* Start Document section *

Fig. 21 also illustrates that the communication components may include one or more components for performing interference control operations as taught herein. For example, an interference ("INTER") control component 2190 may cooperate with the processor 2130 and/or other components of the device 2110 to send/receive signals to/from another device (e.g., the device 2150), as taught herein. Similarly, the interference control component 2192 may cooperate with the processor 2170 and/or other components of the device 2150 to send/receive signals to/from another device (e.g., device 2110). It should be understood that the functionality of two or more of the described components may be provided by a single component for each of devices 2110 and 2150. For example, a single processing component may provide the functionality of the interference control component 2190 and the processor 2130 and a single processing component may provide the functionality of the interference control component 2192 and the processor 2170.

The teachings herein may be incorporated into various types of communication systems and/or system components. In some aspects, the teachings herein may be used in a multi-access system capable of supporting communication with multiple users by sharing available system resources (e.g., by specifying one or more bandwidths, transmit powers, coding, interleaving, and so forth). For example, the teachings herein may be applied to any one or combination of the following technologies: code division multiple access ("CDMA") systems, multi-carrier CDMA ("MCCDMA"), wideband CDMA ("W-CDMA"), high speed packet access ("HSPA", "HSPA +") systems, time division multiple access ("TDMA") systems, frequency division multiple access ("FDMA") systems, single carrier FDMA ("SC-FDMA") systems, orthogonal frequency division multiple access ("OFDMA") systems, or other multiple access techniques. A wireless communication system using the teachings herein may be designed to implement one or more standards such as IS-95, CDMA2000, IS-856, W-CDMA, TDSCDMA, and others. A CDMA network may implement a radio technology such as universal terrestrial radio access ("UTRA"), CDMA2000, or some other technology. UTRA includes W-CDMA and low chip rate ("LCR"). cdma2000 technology covers IS-2000, IS-95 and IS-856 standards. TDMA networks may implement radio technologies such as global system for mobile communications ("GSM"). OFDMA networks may implement techniques such as evolved UTRA ("E-UTRA"), IEEE 802.11, IEEE802.16, IEEE 802.20, Flash-OFDMEtc. radio technologies. UTRA, E-UTRA and GSM are part of the Universal Mobile Telecommunications System ("UMTS"). The teachings herein may be implemented in 3GPP long term evolution ("LTE") systems, ultra mobile broadband ("UMB") systems, and other types of systems. LTE is a release of UMTS that uses E-UTRA. While 3GPP terminology may be used to describe certain aspects of the present disclosure, it should be understood that the teachings herein may be applied to 3GPP (Re199, Re15, Re16, Re17) technologies as well as 3GPP2(1xRTT, 1xEV-DO ReIO, RevA, RevB) technologies and other technologies.

* End Document section *

**Written problem:** Resume the passage on interference control and wireless communication technologies from the point where it stops.

* Start Stored data *

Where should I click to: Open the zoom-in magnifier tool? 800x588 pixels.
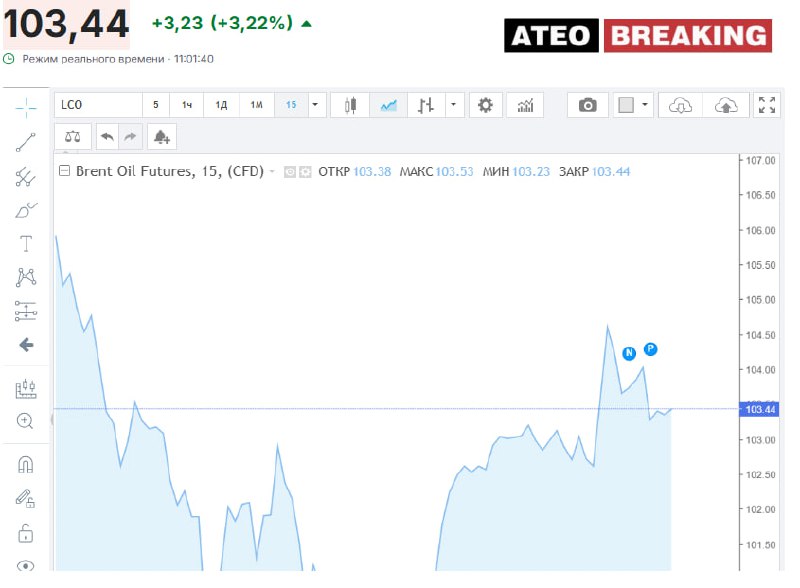25,420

* End Stored data *

**The response:**
The teachings herein may be incorporated into (e.g., implemented in or performed by) various apparatuses (e.g., nodes). In some aspects, a node (e.g., a wireless node) implemented in accordance with the teachings herein may comprise an access point or an access terminal.

For example, an access terminal may comprise, be implemented as, or referred to as a user equipment, a subscriber station, a subscriber unit, a mobile station, a mobile node, a remote station, a remote terminal, a user agent, user equipment, or some other terminology. In some implementations, an access terminal may comprise a cellular telephone, a cordless telephone, a session initiation protocol ("SIP") phone, a wireless local loop ("WLL") station, a personal digital assistant ("PDA"), a handheld device having wireless connection capability, or some other suitable processing device connected to a wireless modem. Accordingly, one or more aspects taught herein may be incorporated into a phone (e.g., a cellular phone or smart phone), a computer (e.g., a laptop), a portable communication device, a portable computing device (e.g., a personal data assistant), an entertainment device (e.g., a music device, a video device, or a satellite radio), a global positioning system device, or any other suitable device configured to communicate via a wireless medium.

An access point may include, be implemented as, or be referred to as a node B, eNodeB, a radio network controller ("RNC"), a base station ("BS"), a radio base station ("RBS"), a base station controller ("BSC"), a base transceiver station ("BTS"), a transceiver function ("TF"), a radio transceiver, a radio router, a basic service set ("BSs"), an extended service set ("ESS"), or some other similar terminology.

In some aspects, a node (e.g., an access point) may comprise an access point of a communication system. Such an access point may provide a connection for or to a network (e.g., a wide area network such as the internet or a cellular network), for example, via a wired or wireless communication link to the network. Thus, an access point may cause another node (e.g., an access terminal) to access a network or some other function. It should also be appreciated that one or both of the nodes may be portable or, in some cases, relatively non-portable.

Moreover, it should be appreciated that wireless nodes may be capable of transmitting and/or receiving information in a non-wireless manner (e.g., via a wired connection). Thus, the receivers and transmitters described herein may include appropriate communication interface components (e.g., electronic or optical interface components) for communicating via a non-wireless medium.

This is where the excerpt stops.